Rebase vs merge mental model in Git - Performance Comparison
When using Git, combining changes from different branches can be done by merging or rebasing. Understanding how the time to combine grows with the number of commits helps us choose the right method.
We want to know: How does the work Git does increase as the number of commits to combine grows?
Analyze the time complexity of these Git commands:
git merge main
git rebase main
These commands combine changes from one branch into another, but in different ways.
Look at what Git does internally when running these commands:
- Primary operation: For merge, Git compares the latest commits and creates a new commit combining changes. For rebase, Git re-applies each commit from the feature branch one by one onto the main branch.
- How many times: Merge does a single combine operation regardless of commits. Rebase repeats the apply step once per commit in the feature branch.
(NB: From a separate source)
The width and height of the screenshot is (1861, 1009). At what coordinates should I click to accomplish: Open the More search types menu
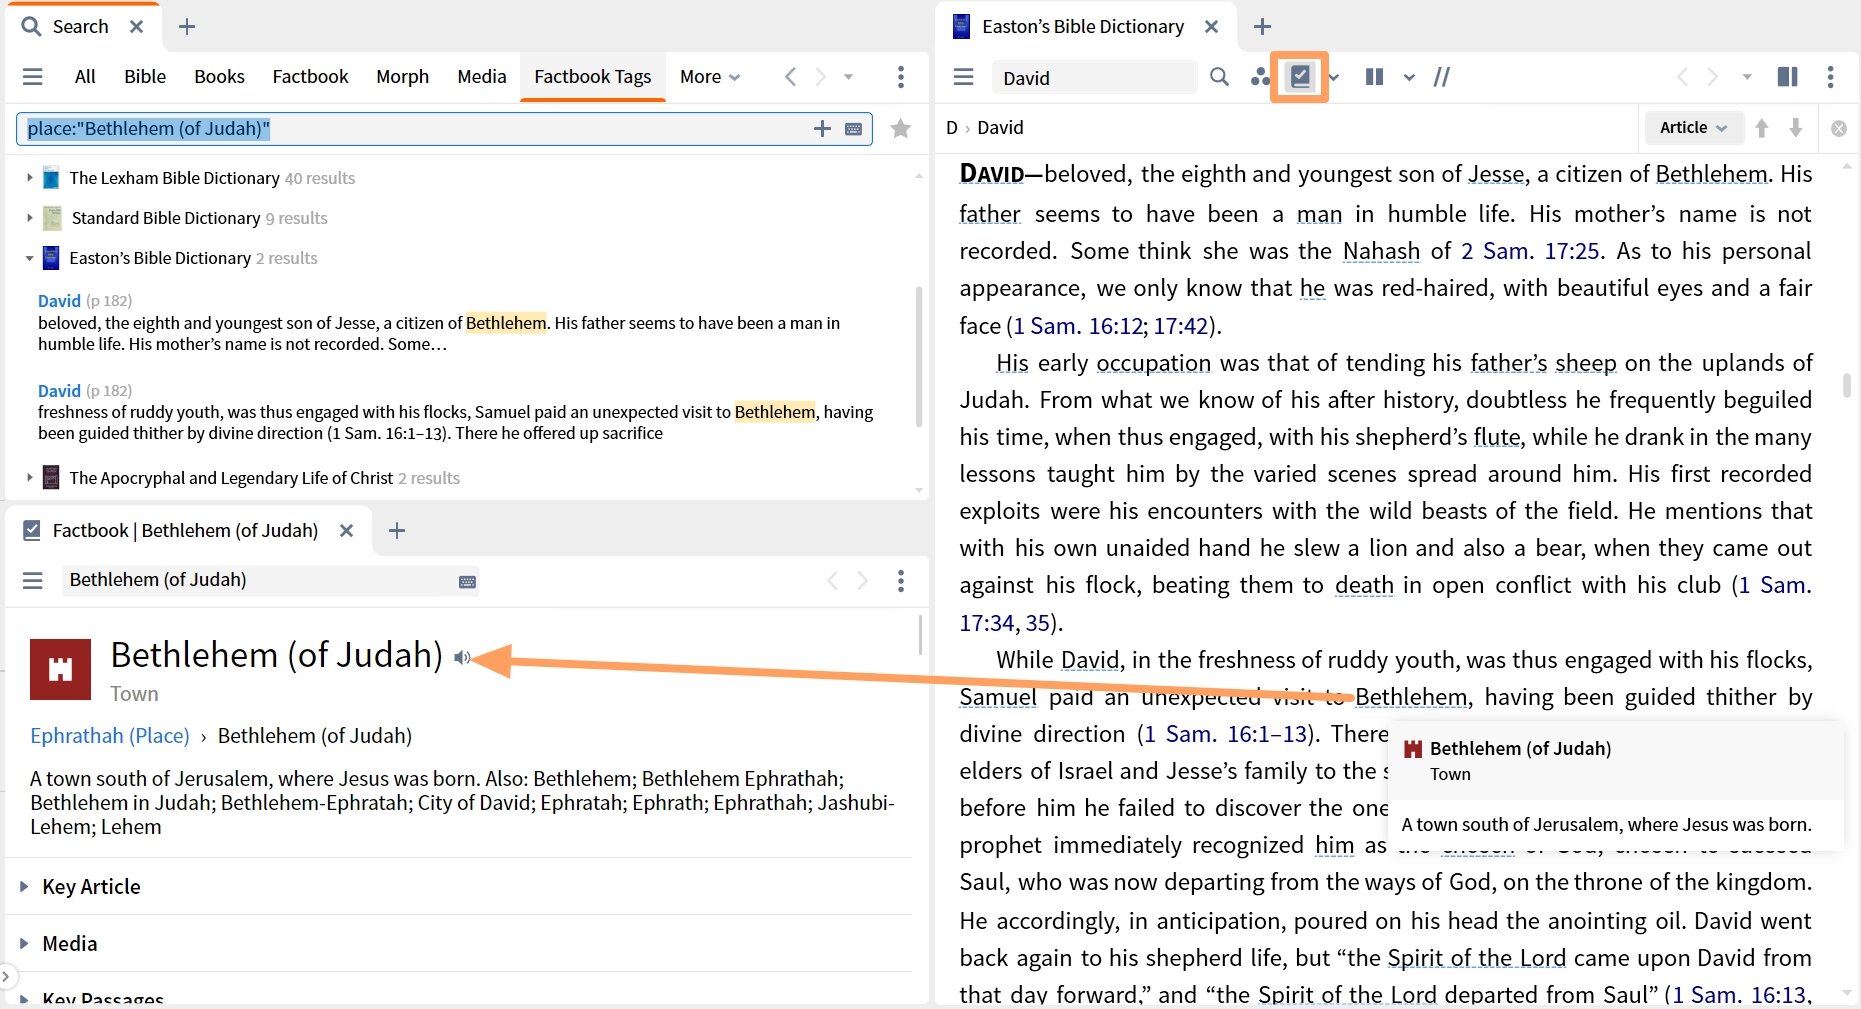(x=709, y=77)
Imagine the feature branch has different numbers of commits to combine:
| Input Size (n commits) | Approx. Operations |
|---|---|
| 10 | Merge: 1 combine, Rebase: 10 applies |
| 100 | Merge: 1 combine, Rebase: 100 applies |
| 1000 | Merge: 1 combine, Rebase: 1000 applies |
Pattern observation: Merge work stays the same no matter how many commits. Rebase work grows linearly with the number of commits.
Time Complexity: O(n)
This means the time Git takes to rebase grows directly with the number of commits, while merge time stays mostly constant.
[X] Wrong: "Rebase and merge take the same time no matter how many commits there are."
[OK] Correct: Merge combines all changes at once, but rebase applies each commit separately, so more commits mean more work for rebase.
Knowing how Git commands scale with commit count shows you understand their inner workings. This helps you explain your choices clearly and confidently in real projects or interviews.
"What if we used interactive rebase to squash commits before rebasing? How would that affect the time complexity?"